Have you ever thought you were getting something simple and ended up with a full-blown life lesson wrapped in fur and chaos? Ever fallen in love with something (or someone) that looked angelic — until they started biting, chewing, and testing every ounce of your patience and sanity? Or maybe you thought adopting a pet would calm your life… but instead, it turned into a Netflix survival series called “Who Will Break First: Human or Dog?”
If you said yes to any of those, then honey, pull up a chair. Because today, I’m celebrating my dog Tofu’s 4th birthday — and let me tell you, this little fluffy psychopath aged me faster than a pastor in a strip club.

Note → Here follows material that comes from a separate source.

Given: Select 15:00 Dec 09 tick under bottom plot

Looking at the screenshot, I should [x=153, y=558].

I still remember the day I found him. I was scrolling through Craigslist looking for lab puppies — I wanted a white one because white is my favorite color and, let’s be honest, it hides less sin than black fur on my clothes. Then I saw him. A tiny white puppy in a sea of chaos. I pointed to the screen and said to my husband, “That’s the one.” It was love at first sight.
We met the sellers, picked up that adorable puffball, and named him Tofu. Why Tofu? My assistant and I had this running theme of naming our pets after food, so I was looking for a white food name. It came down to Marshmallow or Tofu. Tofu was shorter — and honestly sounded funnier — so it won.

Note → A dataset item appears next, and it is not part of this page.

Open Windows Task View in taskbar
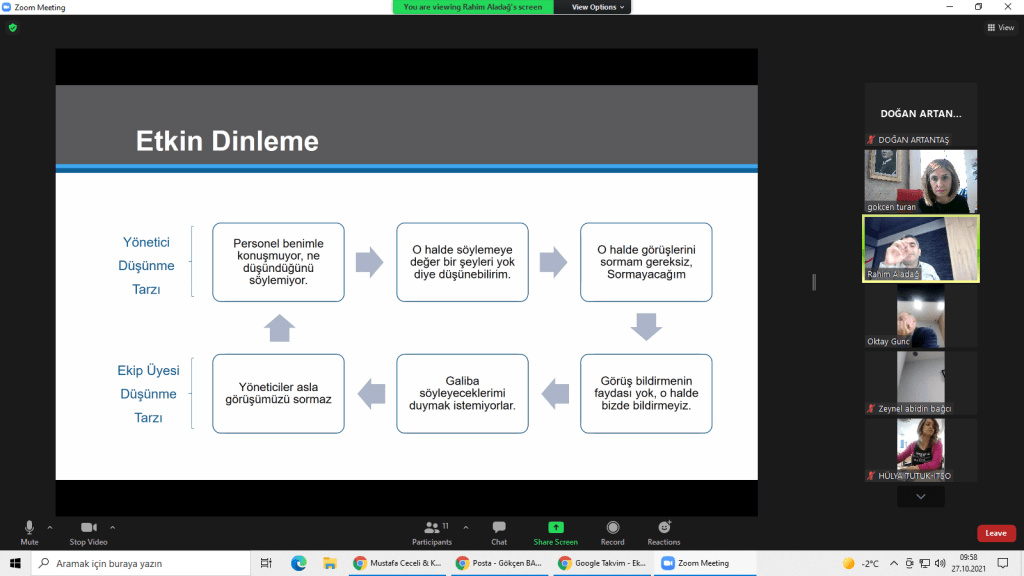The image size is (1024, 576). click(x=266, y=563)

That cute little puppy? Turned out to be a terrorist in training. Within months, my arms looked like I was in a Fight Club with a piranha. He chewed our couch — twice. He destroyed not one, but several remote controls. He even ate my Prada sunglasses. I was so mad, I almost baptized him in holy water and sent him to obedience school in heaven. But instead, I said, “Fine. I’ll just buy Versace.” Because if life gives you lemons, buy designer.
Then puberty hit — and suddenly, my sweet baby boy turned into the neighborhood fuckboy. He wanted to fight every male dog and hump every female like he was auditioning for The Bachelor: Canine Edition.
At that point, I was losing hair, gaining wrinkles, and developing a stress twitch in my left eye. My husband Stephen looked at me and said, “We need a trainer.” Oh, now we need a trainer? After I’ve been living with Cujo in a fur coat?
We hired not one, but two trainers. We watched Caesar Millan like he was the messiah of misbehaving mutts. For a year and a half, it was constant boot camp. Sit. Stay. Don’t bite. Stop humping. Stop staring at me like you’re plotting my death. I questioned my life choices, my sanity, and whether I was raising a dog or a demon with good cheekbones.
But then… one day… something changed. The chaos turned calm. The biter became the best boy. He listened. He obeyed. He stopped eating household electronics. People started saying, “Wow, your dog is so well-behaved!” And I’d smile sweetly and say, “Thank you.” But inside I was screaming, “YOU HAVE NO IDEA WHAT I WENT THROUGH, KAREN.”
Today, Tofu isn’t just my dog — he’s my co-star. He’s in my YouTube cooking show, stealing hearts (and snacks) on camera. The best part? He knows he’s an actor. One day my videographer came over, unpacking his camera, and before I could say “Action,” Tofu ran to his costume box, grabbed his chicken costume in his mouth, and trotted over like, “Mom, it’s showtime.”
I swear to God, this dog smiled for the camera. Not like, “Oh, I’m happy.” Like, “Get my good side, bitch. I’ve got fans now.” Tofu became my little star — my fur-covered coworker who never complains, never asks for a raise, and only occasionally humps the props.
When I look at Tofu now — four years later — I see more than a pet. I see every lesson I didn’t want to learn but needed to. He taught me patience. Because nothing teaches patience like cleaning up pee while crying and Googling “how to return a dog.” He taught me consistency. Because change doesn’t happen overnight — it happens after 1.5 years of doing the same thing and wondering if you’re the crazy one.
And he taught me love — the unconditional, messy kind that makes you laugh, cry, curse, and keep showing up anyway. Tofu isn’t just a dog. He’s my spiritual teacher in disguise. The kind that drools on your pillow and farts during prayer time, but somehow still teaches you grace.
So today, we celebrate Tofu — the furball who made me laugh, cry, and lose my designer sunglasses. He’s my partner in chaos, my reminder that transformation takes time, and that even the craziest creatures (human or canine) can become something beautiful with patience, love, and a little bit of training.
Tofu, you’re not just a dog. You’re proof that growth is messy, love is loud, and redemption sometimes comes with a wagging tail. Happy 4th Birthday, my little chicken-costume-wearing superstar. You chewed through my couch, my nerves, and my wallet — but you also chewed your way into my heart.
Sometimes the things that drive us the craziest are the very things that grow us the most. Whether it’s a dog, a person, or a dream that feels impossible, don’t give up. Be patient. Be consistent. Because what feels like chaos today might just be the making of something divine tomorrow.
Remember you are my lovers, whether you love me or love to hate me you are still my lover!
Don’t forget Jesus loves you and so do I!